Task details: Reproduce nothing but the lines from the one with "Click the 24484" down to the last line of the data below.

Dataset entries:
______________________________

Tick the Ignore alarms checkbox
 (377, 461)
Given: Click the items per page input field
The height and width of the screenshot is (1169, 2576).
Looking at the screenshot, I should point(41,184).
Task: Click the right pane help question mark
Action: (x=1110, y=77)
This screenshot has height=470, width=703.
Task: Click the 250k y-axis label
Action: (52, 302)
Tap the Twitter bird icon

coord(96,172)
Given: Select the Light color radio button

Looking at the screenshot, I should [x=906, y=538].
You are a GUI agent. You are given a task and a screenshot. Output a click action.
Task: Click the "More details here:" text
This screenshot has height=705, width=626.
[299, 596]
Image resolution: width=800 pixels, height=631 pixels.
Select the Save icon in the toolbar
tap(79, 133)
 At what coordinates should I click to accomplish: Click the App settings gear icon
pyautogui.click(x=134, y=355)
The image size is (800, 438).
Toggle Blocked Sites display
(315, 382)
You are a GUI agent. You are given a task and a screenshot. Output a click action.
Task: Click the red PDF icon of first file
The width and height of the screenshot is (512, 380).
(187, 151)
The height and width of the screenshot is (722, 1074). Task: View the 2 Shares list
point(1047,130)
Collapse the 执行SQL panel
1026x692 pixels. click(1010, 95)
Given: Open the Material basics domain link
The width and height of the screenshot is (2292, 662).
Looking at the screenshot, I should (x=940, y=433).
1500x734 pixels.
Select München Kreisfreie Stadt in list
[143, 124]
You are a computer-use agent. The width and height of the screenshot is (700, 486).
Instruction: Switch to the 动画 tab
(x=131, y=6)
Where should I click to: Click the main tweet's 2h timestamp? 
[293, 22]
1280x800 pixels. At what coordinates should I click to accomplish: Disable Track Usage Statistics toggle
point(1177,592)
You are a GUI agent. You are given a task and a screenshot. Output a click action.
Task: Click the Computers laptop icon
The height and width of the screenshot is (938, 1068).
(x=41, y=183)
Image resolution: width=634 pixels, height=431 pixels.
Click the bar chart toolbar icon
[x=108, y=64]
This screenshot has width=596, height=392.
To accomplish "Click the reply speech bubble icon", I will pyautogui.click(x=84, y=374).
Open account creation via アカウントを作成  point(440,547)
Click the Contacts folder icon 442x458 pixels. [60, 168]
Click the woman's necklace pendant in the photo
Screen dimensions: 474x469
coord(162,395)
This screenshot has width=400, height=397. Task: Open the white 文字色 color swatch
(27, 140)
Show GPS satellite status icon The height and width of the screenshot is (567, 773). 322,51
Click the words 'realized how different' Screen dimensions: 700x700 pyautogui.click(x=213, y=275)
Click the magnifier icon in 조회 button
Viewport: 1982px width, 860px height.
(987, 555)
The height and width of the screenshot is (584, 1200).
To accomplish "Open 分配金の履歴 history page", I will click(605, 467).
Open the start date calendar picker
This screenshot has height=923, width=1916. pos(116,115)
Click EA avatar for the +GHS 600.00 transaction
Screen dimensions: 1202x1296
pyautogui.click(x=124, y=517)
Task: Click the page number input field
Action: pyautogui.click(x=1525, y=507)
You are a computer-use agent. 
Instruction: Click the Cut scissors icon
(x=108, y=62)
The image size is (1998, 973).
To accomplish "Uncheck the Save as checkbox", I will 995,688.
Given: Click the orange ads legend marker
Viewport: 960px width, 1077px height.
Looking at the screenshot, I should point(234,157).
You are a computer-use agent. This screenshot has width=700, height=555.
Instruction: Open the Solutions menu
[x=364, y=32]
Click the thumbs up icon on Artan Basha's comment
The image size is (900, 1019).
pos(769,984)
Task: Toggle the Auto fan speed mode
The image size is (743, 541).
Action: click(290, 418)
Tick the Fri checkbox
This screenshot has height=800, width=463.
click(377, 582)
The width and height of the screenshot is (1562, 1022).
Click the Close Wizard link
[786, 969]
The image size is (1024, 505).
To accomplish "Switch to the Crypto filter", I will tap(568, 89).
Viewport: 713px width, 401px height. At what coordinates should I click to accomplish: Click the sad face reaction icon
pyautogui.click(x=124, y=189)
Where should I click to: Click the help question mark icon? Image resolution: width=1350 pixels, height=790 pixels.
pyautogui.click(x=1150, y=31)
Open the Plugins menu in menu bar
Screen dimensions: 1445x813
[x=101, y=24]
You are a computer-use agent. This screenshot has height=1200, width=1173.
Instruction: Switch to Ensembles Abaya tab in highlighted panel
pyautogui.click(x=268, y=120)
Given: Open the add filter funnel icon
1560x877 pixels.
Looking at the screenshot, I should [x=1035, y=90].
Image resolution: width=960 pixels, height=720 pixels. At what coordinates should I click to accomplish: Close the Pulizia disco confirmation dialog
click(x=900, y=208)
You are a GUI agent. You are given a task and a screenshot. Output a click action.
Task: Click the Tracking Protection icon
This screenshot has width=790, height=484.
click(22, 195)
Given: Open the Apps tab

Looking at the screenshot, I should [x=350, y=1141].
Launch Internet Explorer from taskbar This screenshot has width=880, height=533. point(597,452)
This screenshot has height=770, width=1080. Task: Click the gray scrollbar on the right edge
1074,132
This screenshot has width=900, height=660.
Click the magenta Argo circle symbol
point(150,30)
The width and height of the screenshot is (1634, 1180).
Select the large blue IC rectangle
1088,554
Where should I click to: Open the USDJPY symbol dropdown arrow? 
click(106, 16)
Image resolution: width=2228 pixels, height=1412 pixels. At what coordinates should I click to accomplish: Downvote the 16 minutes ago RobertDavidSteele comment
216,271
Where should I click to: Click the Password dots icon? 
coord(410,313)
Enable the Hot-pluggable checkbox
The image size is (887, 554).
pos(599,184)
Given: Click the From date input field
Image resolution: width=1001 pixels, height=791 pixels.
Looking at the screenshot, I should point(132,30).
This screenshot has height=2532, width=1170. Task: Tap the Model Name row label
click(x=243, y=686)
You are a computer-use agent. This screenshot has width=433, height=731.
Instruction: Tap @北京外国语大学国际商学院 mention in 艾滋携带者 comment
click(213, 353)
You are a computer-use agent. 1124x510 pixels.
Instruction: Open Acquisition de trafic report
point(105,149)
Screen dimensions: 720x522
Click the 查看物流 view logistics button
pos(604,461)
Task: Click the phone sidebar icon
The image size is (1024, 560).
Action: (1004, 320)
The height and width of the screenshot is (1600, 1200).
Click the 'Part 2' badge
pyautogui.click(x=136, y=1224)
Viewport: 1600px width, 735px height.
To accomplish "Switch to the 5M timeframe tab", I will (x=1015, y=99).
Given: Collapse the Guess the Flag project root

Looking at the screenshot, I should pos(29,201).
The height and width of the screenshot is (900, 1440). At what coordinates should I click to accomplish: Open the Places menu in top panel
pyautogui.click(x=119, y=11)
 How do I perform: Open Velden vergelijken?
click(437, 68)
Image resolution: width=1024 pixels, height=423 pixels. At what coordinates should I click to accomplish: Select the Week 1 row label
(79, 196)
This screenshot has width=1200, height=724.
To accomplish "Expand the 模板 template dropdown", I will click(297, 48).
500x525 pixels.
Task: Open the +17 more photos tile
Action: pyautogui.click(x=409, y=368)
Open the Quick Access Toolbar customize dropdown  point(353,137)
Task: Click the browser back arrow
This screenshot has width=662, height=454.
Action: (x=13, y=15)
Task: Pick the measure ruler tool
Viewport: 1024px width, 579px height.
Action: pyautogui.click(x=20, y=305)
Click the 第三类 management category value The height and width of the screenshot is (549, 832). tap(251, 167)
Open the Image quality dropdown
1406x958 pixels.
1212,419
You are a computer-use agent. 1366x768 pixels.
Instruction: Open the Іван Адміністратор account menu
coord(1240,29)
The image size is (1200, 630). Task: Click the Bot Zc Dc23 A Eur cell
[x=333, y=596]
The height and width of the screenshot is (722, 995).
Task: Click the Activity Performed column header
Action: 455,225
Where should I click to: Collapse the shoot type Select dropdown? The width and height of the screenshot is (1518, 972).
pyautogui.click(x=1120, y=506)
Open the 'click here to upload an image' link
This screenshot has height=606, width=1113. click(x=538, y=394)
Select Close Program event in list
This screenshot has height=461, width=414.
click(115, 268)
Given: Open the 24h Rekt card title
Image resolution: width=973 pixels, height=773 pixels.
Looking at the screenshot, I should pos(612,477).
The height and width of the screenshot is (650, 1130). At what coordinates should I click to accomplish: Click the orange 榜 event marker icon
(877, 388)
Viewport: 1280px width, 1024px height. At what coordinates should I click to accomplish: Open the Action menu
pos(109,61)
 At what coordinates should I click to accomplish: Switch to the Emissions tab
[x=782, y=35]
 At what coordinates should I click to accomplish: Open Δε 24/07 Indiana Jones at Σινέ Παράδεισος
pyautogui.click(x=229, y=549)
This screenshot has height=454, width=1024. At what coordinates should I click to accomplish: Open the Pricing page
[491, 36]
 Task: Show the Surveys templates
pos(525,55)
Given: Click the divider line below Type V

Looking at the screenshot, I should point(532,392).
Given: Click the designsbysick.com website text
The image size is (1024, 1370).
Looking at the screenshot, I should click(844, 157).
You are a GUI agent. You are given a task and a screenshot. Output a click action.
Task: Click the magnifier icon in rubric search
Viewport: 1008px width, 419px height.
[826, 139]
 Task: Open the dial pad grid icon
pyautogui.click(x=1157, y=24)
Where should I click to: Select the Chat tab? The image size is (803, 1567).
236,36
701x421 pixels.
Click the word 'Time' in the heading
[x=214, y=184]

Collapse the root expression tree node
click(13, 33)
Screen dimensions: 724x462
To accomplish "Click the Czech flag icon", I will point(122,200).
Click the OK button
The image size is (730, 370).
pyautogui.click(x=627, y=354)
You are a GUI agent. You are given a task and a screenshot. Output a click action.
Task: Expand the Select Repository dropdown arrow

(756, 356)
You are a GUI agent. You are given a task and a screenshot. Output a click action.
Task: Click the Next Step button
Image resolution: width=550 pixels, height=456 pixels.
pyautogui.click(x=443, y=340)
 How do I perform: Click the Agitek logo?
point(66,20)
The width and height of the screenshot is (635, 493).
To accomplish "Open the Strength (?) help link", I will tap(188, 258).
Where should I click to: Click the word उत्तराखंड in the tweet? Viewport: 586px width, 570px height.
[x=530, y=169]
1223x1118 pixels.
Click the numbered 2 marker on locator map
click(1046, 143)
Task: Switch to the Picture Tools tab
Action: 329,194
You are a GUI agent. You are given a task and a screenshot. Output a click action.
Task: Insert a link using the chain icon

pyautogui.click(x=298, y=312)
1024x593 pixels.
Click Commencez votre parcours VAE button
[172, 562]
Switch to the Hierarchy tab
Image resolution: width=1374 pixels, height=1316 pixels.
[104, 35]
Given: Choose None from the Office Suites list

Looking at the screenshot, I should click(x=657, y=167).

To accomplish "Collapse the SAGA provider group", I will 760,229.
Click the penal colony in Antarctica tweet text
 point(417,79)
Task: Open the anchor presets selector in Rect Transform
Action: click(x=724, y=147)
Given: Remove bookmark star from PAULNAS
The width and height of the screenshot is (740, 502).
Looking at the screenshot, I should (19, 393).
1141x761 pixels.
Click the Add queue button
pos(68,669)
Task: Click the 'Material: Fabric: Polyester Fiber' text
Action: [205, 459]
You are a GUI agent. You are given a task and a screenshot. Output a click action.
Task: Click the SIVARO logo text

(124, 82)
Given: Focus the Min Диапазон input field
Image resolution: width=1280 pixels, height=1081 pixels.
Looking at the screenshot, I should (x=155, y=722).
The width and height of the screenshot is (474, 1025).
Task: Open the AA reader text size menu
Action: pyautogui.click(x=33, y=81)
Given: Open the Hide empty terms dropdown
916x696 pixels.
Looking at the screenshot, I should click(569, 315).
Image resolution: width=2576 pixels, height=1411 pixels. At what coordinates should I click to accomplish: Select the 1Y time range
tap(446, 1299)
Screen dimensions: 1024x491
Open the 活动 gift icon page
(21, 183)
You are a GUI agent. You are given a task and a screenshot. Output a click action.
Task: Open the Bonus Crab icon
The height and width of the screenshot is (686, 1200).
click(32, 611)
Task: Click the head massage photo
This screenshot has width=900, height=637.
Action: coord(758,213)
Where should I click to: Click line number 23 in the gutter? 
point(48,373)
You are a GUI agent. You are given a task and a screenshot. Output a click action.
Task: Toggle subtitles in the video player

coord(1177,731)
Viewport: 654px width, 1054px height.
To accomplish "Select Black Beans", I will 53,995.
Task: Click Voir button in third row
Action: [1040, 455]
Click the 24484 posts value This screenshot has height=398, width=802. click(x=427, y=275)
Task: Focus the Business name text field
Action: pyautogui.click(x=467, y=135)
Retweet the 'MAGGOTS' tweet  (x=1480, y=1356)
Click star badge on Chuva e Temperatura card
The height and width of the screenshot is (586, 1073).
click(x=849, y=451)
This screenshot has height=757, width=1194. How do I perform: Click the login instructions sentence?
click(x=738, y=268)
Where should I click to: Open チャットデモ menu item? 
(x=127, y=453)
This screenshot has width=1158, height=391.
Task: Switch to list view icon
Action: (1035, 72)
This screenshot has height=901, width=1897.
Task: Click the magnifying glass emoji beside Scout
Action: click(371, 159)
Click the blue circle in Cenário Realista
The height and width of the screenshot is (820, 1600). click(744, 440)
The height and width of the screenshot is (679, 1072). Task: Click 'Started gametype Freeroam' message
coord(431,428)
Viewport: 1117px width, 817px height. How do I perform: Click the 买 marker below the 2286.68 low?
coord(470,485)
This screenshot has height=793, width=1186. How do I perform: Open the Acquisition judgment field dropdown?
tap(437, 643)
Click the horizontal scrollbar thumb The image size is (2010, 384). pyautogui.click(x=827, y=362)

______________________________

Answer space:
Click the 24484 posts value This screenshot has height=398, width=802. click(x=427, y=275)
Task: Focus the Business name text field
Action: pyautogui.click(x=467, y=135)
Retweet the 'MAGGOTS' tweet  (x=1480, y=1356)
Click star badge on Chuva e Temperatura card
The height and width of the screenshot is (586, 1073).
click(x=849, y=451)
This screenshot has height=757, width=1194. How do I perform: Click the login instructions sentence?
click(x=738, y=268)
Where should I click to: Open チャットデモ menu item? 
(x=127, y=453)
This screenshot has width=1158, height=391.
Task: Switch to list view icon
Action: (1035, 72)
This screenshot has height=901, width=1897.
Task: Click the magnifying glass emoji beside Scout
Action: click(371, 159)
Click the blue circle in Cenário Realista
The height and width of the screenshot is (820, 1600). click(744, 440)
The height and width of the screenshot is (679, 1072). Task: Click 'Started gametype Freeroam' message
coord(431,428)
Viewport: 1117px width, 817px height. How do I perform: Click the 买 marker below the 2286.68 low?
coord(470,485)
This screenshot has height=793, width=1186. How do I perform: Open the Acquisition judgment field dropdown?
tap(437, 643)
Click the horizontal scrollbar thumb The image size is (2010, 384). pyautogui.click(x=827, y=362)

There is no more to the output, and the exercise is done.